Propone, inoltre, che ogni isola elabori un piano per il clima e la sostenibilità ambientale, con l’obiettivo di approfondire e individuare le soluzioni per arrivare a un modello energetico incentrato sulle fonti rinnovabili e per una corretta gestione circolare del ciclo dell’acqua e dei rifiuti. Tenendo presente due novità normative utili. Il decreto del ministero dello Sviluppo economico di febbraio 2017 di spinta alle fonti rinnovabili nelle isole minori, che non è però ancora entrato in vigore perché manca la delibera dell’Autorità per l’energia che fissi le regole per l’accesso agli incentivi.
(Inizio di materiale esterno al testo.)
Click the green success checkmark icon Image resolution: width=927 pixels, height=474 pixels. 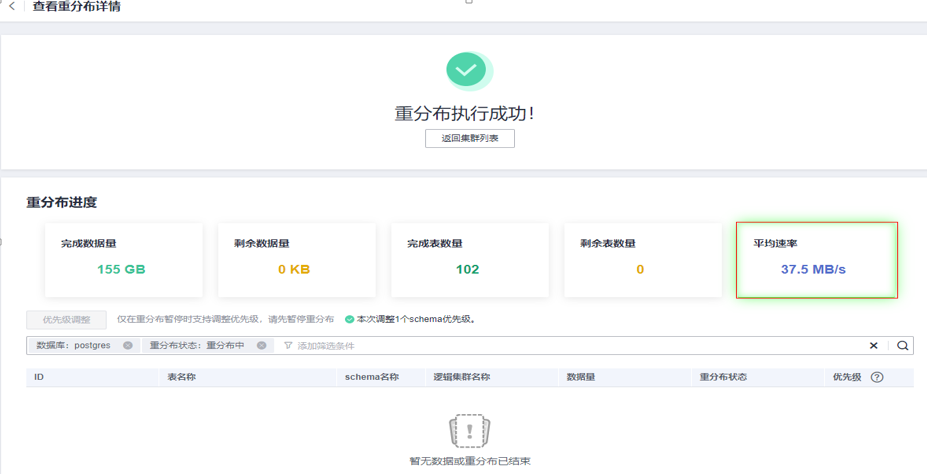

La Legge 221/2015 che istituisce il contributo di sbarco (fino a un massimo di 2,5 euro a persona e fino a 5 euro nei Comuni dotati di asset ambientali bisognosi di maggior tutela come i vulcani) per i non residenti che sbarcano sulle isole, e i cui proventi devono essere destinati a sostenere la raccolta e lo smaltimento dei rifiuti, il recupero e la salvaguardia ambientale, interventi in materia di turismo, cultura, polizia locale e mobilità.

 

A riprova che le politiche di sostenibilità ambientale nelle isole, non solo si possono realizzare senza limitarne lo sviluppo socio economico, ma generano anzi benefici diffusi, il rapporto di Legambiente presenta anche l’esperienza di 32 isole, dal Pacifico all’Atlantico, dal Mare del Nord all’Australia, che puntano a uno scenario al 100% rinnovabile e i cui risultati sono stati raggiunti valorizzando le risorse naturali locali e stimolando le economie del territorio, coinvolgendo le comunità di residenti.

 

Dalle isole scozzesi Orkney Islands, Eigg, Muck e Gigha (Scozia), alle danesi Samso e Bornholm, passando per Pellworm (Germania), Bonaire (Paesi Bassi), Aruba (Paesi Bassi), Tilos (Grecia), El Hierro (Spagna), Graciosa (Portogallo), fino a Capo Verde, La Réunion (Francia), Mauritius, Mahé Island (Seychelles), Green Island nelle Filippine, Sumba (Indonesia), Cook Islands (Fiji), Lakeba, Kadavu e Rotuma (Fiji), Beqa Island (Fiji), Tokelau (Nuova Zelanda), Funafuti e Vaitupu (Tuvalu), Vava’u (Tonga), King Island (Australia), Ta’u (Samoa americane), Upolu (Samoa), Kodiak (USA), Virgin Islands (USA), Hawaii (USA), Repubblica Dominicana e Guadalupa.

 

Per fare solo alcuni esempi, Eigg, nell’arcipelago britannico delle Ebridi, è autosufficiente da dieci anni grazie a un mix di impianti da fonti rinnovabili. Samso, nel Mar Baltico, è 100% rinnovabile rispetto ai consumi elettrici e produce addirittura un surplus scambiato con il continente. El Hierro, la più piccola delle Canarie, è la prima isola al mondo ad aver conseguito la doppia autonomia, energetica e idrica, grazie a un sistema integrato basato sulle fonti inesauribili.

 

L’arcipelago di Capo Verde, da sempre energeticamente dipendente dalla terraferma, copre ora con le rinnovabili un quarto del suo approvvigionamento energetico, con picchi del 35% e il governo ha il piano ambizioso di toccare quota 100% energie rinnovabili entro il 2020. Lakeba, Kadavu e Rotuma, tra i territori meno sviluppati delle Fiji coprono il 50% della domanda energetica annua grazie al solare, con picchi di copertura del 90% durante le ore di luce. Ta’u, la più a est delle Samoa, ha costruito nel 2016 una micro-grid basata sulla migliore tecnologia disponibile, che l’ha affrancata dai costosi rifornimenti di diesel, peraltro rischioso per il fragile ecosistema. Si pronostica di mettere così fuori gioco 415mila litri di combustibile fossile l’anno. Il progetto è stato finanziato interamente da organi pubblici.